I make a lot of typos on the Charley Project, in particular leaving out words by accident. I’m sure you’ve all noticed. I don’t mind when people point them out to me, because that gives me an opportunity to fix the mistake.
It is kind of embarrassing though, when a news article quotes from the Charley Project and has to put in a typo correction in the quote. As happened today. *facepalm* Don’t worry, when I saw what I’d done wrong I immediately logged into the dashboard and added the missing words.
I am adding a case today where I found the missing teen girl’s Facebook page, and it had been updated multiple times after she went missing. Although not recently, at least as far as I can see; if you’re not “Facebook friends” with a person, what you can view on their profile is limited.

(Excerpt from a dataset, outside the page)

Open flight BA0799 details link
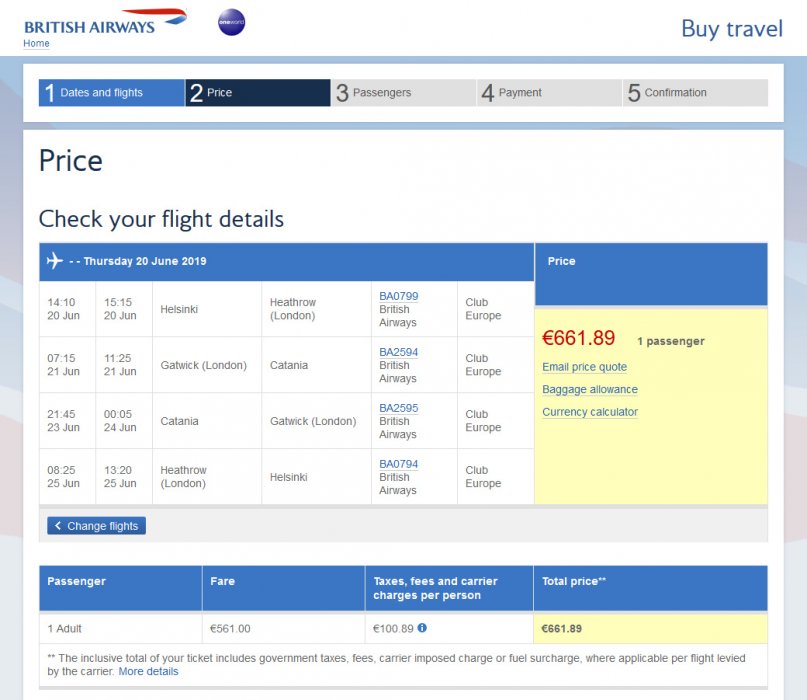 tap(399, 296)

Just from the pictures I would have guessed the poor kid is being trafficked: the photos were very sexy and revealing, and none of the photos showed her face. Her face was always either cropped from the picture or covered with something, either that or she was looking away from the camera. The girl’s NamUs page confirmed my suspicion that this is a presumed case of sex trafficking. I called the NCMEC to tell them about the Facebook page, in case they didn’t know.
Michael Sewell‘s disappearance reminds me a lot of the Sodder childrens’ case. My guess is Michael died in the fire like his two friends. That cabin sounds like a serious fire hazard: made of railroad ties (which are of course wooden, and often coated with flammable creosote to keep the wood from rotting), with a wood-burning stove and a kerosene lantern, and with no windows and only the one door. It’s enough to give a fire marshal the vapors.
Articles report that they only found a few bones, and identified the dead boys based on their class rings. It’s not like they had DNA testing in 1971. The police, re-investigating the case in 2022, are going to exhume Michael’s friends’ remains to see if they didn’t accidentally bury some pieces of Michael in those coffins.
I added a case the other day of a missing twelve-year-old boy (he’d now be fourteen) who “may be in the company of an adult male.” When I was doing my research for the write-up I found some Facebook comments identifying the adult male in question by name, with a picture of him, and saying who the man is in relation to the missing boy.
But I can’t really rely on social media gossip for something like that, lest the Facebook comments are incorrect. If I did post the info and it’s wrong, it could muck up the investigation and I could potentially get sued into oblivion by the man in question for wrongfully accusing him of kidnapping a child. So on Charley it just says “adult male.”